Final words of encouragement:
Bra shopping scares a lot of people because they have this idea that it’s only for Victoria Secret’s models. But you should not aspire to be one of these models-sexy, you should aspire to be you-sexy. Block these images from your mind when you try on bras. Shop with someone who makes you feel good about yourself – your best friend, for instance. Don’t be afraid to ask a salesperson for advice – technically, we’re supposed to be trained to be sensitive and supportive (Also, don’t be afraid to complain if you get shitty treatment). And most of us are not going to be horrified by any body-type, honestly.
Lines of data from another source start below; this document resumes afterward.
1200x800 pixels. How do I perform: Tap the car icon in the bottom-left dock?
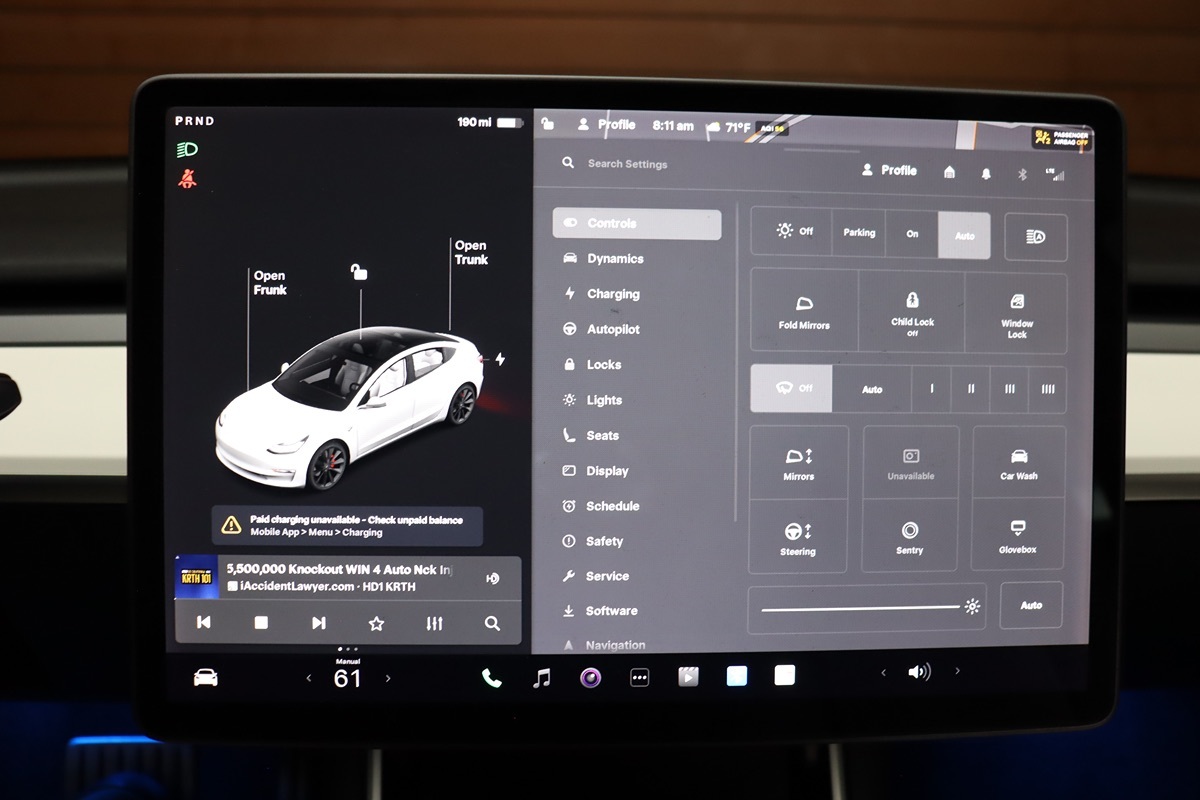[205, 677]
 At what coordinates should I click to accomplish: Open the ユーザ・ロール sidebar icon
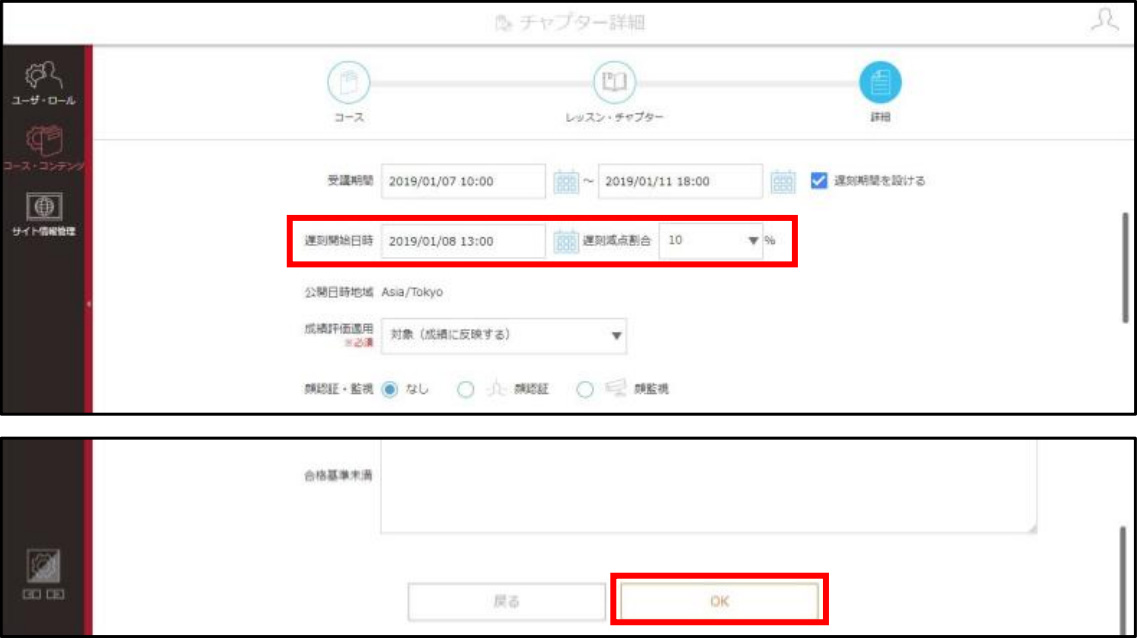pos(43,83)
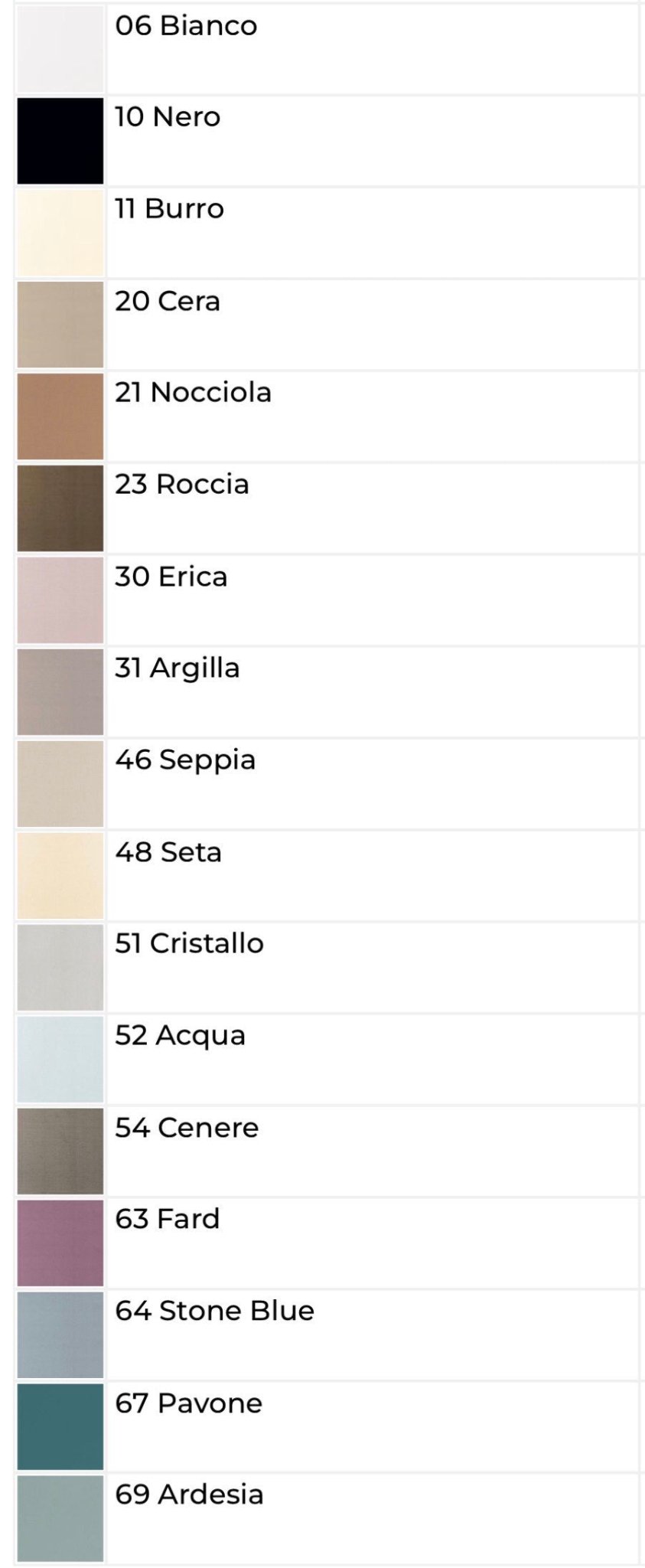This screenshot has height=1568, width=645.
Task: Select the 69 Ardesia swatch
Action: (60, 1519)
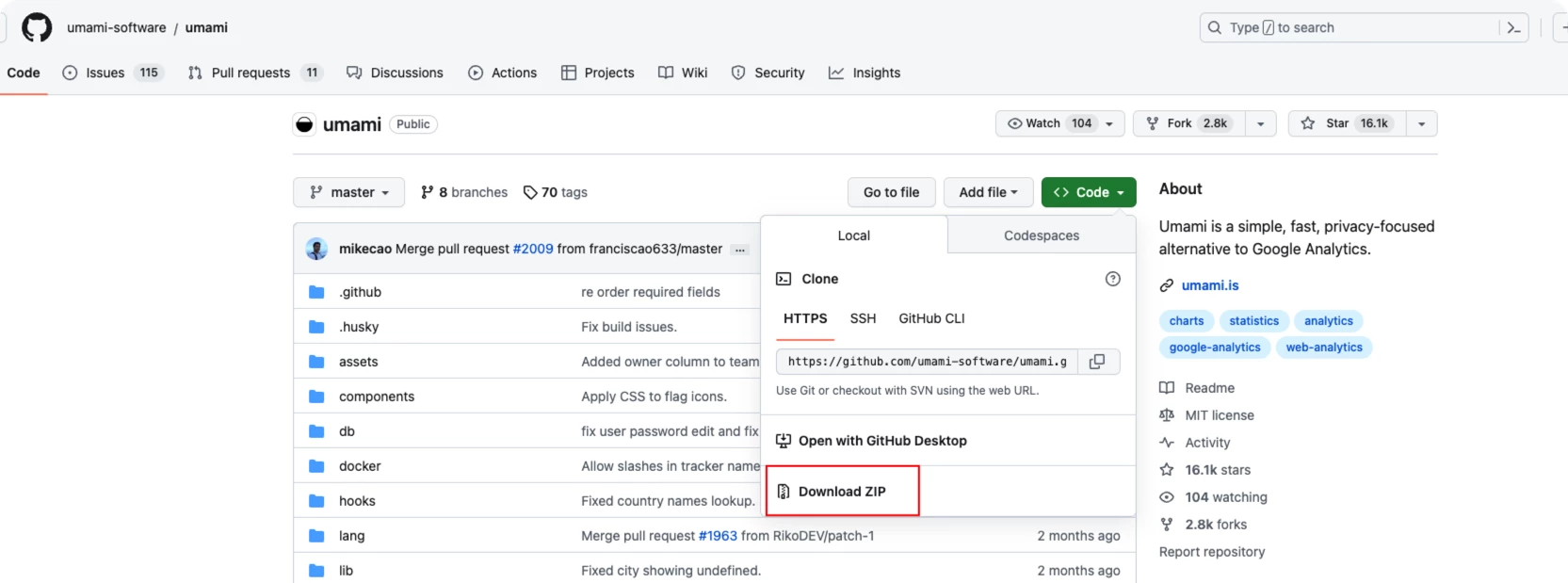
Task: Expand the master branch dropdown
Action: (x=348, y=192)
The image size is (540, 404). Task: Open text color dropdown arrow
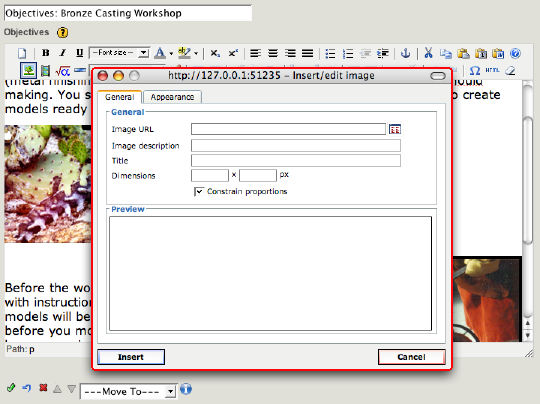171,54
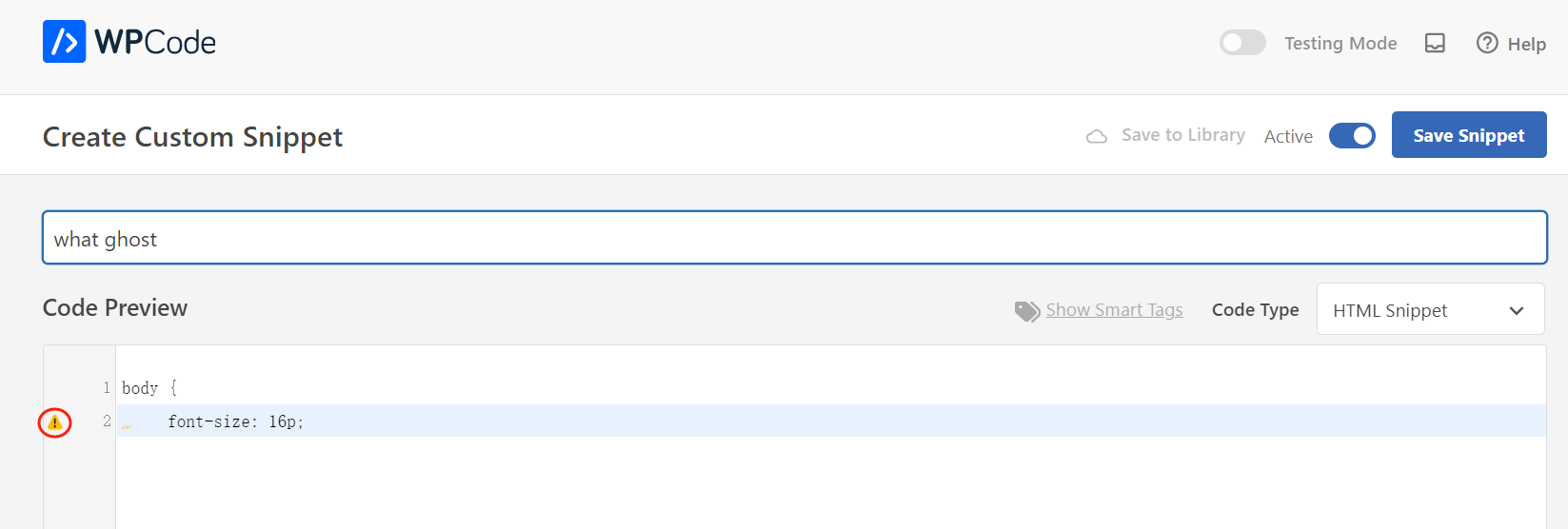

I’ve seen and helped thin women, fat women, women who have just given birth, women who have lost a lot of weight all of a sudden, women who have gained weight, women who have odd body quirks, old women, young women, middle-aged women... and so forth. And you know what? No one looks grotesque to me. No one. No, not even you. You want to know why? Because for the longest time, I thought the most grotesque body in the world was the one I’m walking around in everyday. And then I started seeing women regularly in their bras, and seeing a lot of body-types, and hearing them all say the same thing – “My body is so bad. It’s so awful.” And… not so much. Everyone thinks their own body is gross, but it’s just a body. It was after working as a bra girl that I realized that I’m probably not grotesque because, well, as far as I can tell, everyone thinks their body is grotesque – but they’re all wrong. So, I figured I was probably wrong too, and that’s when I began noticing that I was just fine. And so are you.
This just in: My schedule at Bra-topia for the day after thanksgiving:
3:30am-1:30pm.
Fuuuuuuuuuuuuuuuuuuuuuuuuuuuuuuuuuuuuuuuuuuuuuuuuuuuuuuck.
When I get my teaching license and am finally done with Grad School and can leave the world of retail, I will do a merry dance. A very, very merry dance. It will be called the "Dance of Always Having Black Friday Off." And I will spend every Black Friday from here until I perish not shopping. And lo, I will be truly thankful.
I had so many women walk up to me today and lift their shirts. I should start bringing Mardi Gras beads to work.